Assim posto, o mergulho agora é outro, nas profundezas desse peixe que pode viver até 25 anos, chega a 2 metros, só gosta de águas gélidas e atende pelo nome científico de Gadus morhua. Bacalhau é, na verdade, o nome dado pelos portugueses à técnica de salga e secagem do peixe, que os noruegueses chamam de klippfisk. O Gadus mohrua é o “cabeça” da numerosa família dos gadídeos, que soma mais de 200 variedades, muitas presentes no mercado brasileiro desde 1842 quando, muitas vezes, o peixe seco era trocado por sacas de café.

E já que falamos em “cabeça” de bacalhau, folclórica entre brasileiros que nunca a viram por aqui, a dita cuja é largamente consumida na África e em boas mesas lusas.

— Chamamos de “cara de bacalhau”. Dessalgada, é um deleite para amantes da boa gastronomia, que cozinham ou assam no forno ou na grelha de carvão — ensina o chef português Diogo Rocha, do Mesa de Lemos, restaurante uma estrela Michelin, no Dão.

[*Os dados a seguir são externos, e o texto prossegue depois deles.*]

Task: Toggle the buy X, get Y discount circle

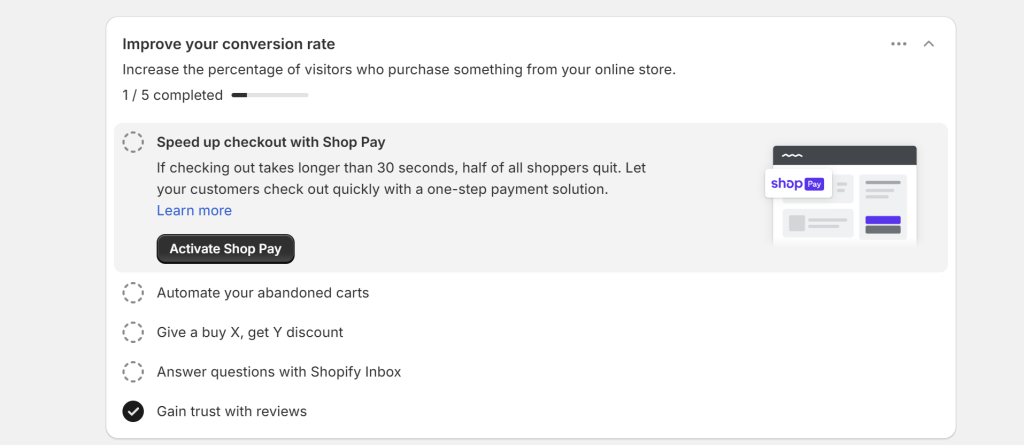Action: tap(133, 332)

Do peixe, se aproveita praticamente tudo. Do fígado, se extrai o óleo. As ovas são curadas e viram botargas; as bochechas, apreciadíssimas, passam por salmouras e estão pelos cardápios de tascas. A língua é outra iguaria. Na verdade, não é a língua propriamente: são pequenos músculos no maxilar do peixe.

—Usamos também a barriga, que tem o nome de sames ou samos, e é ótima para feijoada com feijão-branco. Temos um prato típico que se chama chora do mar, feito com massa cotovelinhos, línguas de bacalhau, caldo atomatado e coentro. As bochechas de bacalhau são muito sensíveis e de cocção rápida. Gosto de compará-las a vieiras — completa o chef.

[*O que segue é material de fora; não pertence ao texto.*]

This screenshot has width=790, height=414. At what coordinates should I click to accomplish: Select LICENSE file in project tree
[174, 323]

São muitas as opções também de preparo.

— Costumamos dizer que uma pessoa, para se casar, tem que saber fazer 365 receitas de bacalhau — conta o norueguês Oystein Valanes, pescador profissional de Gadus morhua e que há cinco anos vive no Rio.

O Brasil é o segundo mercado mais importante da Noruega, principal produtor. Mais de 20 mil toneladas são despachadas para cá anualmente, principalmente na Páscoa e no Natal. Além de gostoso, é saudável: tem baixo teor de gordura é fonte de proteínas, cálcio, ferro, ômega 3 e não traz conservante artificial. Só sal.

Para dessalgar, Rocha diz que o segredo está em colocar o peixe em água gelada (entre 3° e 4°C), que deve ser trocada a cada seis horas. Mais conselhos do chef: nunca congele as peças antes de dessalgar; ao comprar, pincele com azeite (para evitar que resseque) e coloque em pote fechado na geladeira.

Quanto aos cortes, o bacalhau é vendido em lombos, postas médias ou finas, abas ou badanas, migas (antecede o rabo) e o rabo. Aliás; quanto mais perto do rabo, mais barato. Por aqui, encontramos o mohrua, saithe, ling e zarbo. Além da Noruega, os maiores fornecedores são Islândia, Portugal, Espanha, França e Canadá. E já existe uma nova versão no mercado: o bacalhau polocki, que chega da China.